Sensitive Data Remains on Disposed PCs

Many of Disposed Computers Repackaged for Public Auctions
Sensitive Data Remains on Disposed PCs
Multiple state agencies in New Jersey failed to remove data from computers and mobile devices when they were disposed, failing to comply with state requirements to wipe clean hard drives.

According to an audit issued last week by the New Jersey Office of State Comptroller, auditors found personal and confidential data on 79 percent of hard drives it tested, including completed tax returns; Social Security numbers; names, addresses and phone numbers of children placed outside of the parental home; a list of state computer sign-on passwords; and child abuse documentation including the names and addresses of the children.
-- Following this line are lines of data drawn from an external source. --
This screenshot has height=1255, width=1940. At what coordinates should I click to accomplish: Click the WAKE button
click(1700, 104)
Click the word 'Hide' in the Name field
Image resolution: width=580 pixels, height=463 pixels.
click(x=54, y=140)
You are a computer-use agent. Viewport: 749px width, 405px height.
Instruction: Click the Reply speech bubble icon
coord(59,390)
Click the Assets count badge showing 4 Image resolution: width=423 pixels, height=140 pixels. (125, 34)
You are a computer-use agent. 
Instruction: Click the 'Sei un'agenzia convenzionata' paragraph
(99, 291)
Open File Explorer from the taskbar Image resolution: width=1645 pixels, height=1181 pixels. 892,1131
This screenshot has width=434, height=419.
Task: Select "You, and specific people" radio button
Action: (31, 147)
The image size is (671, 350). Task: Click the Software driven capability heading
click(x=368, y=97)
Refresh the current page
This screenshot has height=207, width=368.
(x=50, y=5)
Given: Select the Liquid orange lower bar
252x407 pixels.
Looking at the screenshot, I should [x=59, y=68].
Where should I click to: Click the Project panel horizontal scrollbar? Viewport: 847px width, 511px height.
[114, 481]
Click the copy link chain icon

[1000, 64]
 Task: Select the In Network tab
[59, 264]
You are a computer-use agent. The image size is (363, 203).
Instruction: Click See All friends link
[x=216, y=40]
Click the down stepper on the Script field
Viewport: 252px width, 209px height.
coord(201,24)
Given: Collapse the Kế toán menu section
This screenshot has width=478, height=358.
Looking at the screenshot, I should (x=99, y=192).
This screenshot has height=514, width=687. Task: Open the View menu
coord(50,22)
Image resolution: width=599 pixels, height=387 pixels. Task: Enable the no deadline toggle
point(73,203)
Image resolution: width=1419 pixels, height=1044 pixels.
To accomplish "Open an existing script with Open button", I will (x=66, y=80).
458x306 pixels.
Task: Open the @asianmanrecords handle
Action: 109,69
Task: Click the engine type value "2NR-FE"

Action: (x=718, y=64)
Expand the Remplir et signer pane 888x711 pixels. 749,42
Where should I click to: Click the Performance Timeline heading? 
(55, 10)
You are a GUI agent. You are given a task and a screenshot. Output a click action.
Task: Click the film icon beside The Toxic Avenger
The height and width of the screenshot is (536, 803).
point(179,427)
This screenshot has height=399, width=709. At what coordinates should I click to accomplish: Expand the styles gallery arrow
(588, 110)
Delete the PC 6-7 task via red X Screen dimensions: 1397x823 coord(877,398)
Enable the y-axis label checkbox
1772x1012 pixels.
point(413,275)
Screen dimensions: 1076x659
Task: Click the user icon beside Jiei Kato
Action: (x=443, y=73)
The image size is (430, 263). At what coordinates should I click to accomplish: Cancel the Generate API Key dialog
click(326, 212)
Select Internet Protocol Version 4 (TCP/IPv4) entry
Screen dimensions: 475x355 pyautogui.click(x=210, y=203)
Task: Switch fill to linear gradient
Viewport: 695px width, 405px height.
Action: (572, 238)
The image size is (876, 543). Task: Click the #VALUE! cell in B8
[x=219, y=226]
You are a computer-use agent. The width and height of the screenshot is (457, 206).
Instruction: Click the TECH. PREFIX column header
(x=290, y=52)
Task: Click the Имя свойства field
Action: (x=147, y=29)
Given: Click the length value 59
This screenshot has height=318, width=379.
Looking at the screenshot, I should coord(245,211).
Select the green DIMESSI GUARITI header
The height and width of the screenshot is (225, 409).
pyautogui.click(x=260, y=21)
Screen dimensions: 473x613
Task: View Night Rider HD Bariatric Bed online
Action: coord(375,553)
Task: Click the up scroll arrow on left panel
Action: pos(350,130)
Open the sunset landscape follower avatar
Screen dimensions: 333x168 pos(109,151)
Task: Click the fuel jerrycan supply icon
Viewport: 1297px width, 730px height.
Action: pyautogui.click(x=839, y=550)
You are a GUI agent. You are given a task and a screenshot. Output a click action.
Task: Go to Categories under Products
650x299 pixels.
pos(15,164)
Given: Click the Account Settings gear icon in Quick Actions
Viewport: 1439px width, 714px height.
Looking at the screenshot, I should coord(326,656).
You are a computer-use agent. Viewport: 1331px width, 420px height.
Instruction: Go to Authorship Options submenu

Auditors said many of these items were found on computers packaged for public auction.

"The availability of such confidential personal information and sensitive business information to third parties through the disposal of state-owned computer equipment presents security risks to the affected individuals and state agencies," the comptroller said. "Further, the release of such information to unauthorized parties would violate various federal and state statutes."

Contrary to state requirements, the comptroller report said, agencies sent to the warehouse shipments of computer equipment with no packing lists, no indication of the equipment's working order and no certification that the equipment's data had been removed. The shipments were accepted by the warehouse.

A letter from the state Division of Purchase and Property within New Jersey's Treasury Department said it generally agreed with the audit findings, and is working with the state Office of Information Technology to revise procedures to rectify the problem. Still, Purpose and Property officials said the division itself didn't have resources to assure compliance. "We concur with the intent of this recommendation, but must point out that the agencies who own data must continue to bear the ultimate responsibility for the security of that data and for cleansing data storage media according to security classifications of the data it contains," the letter said.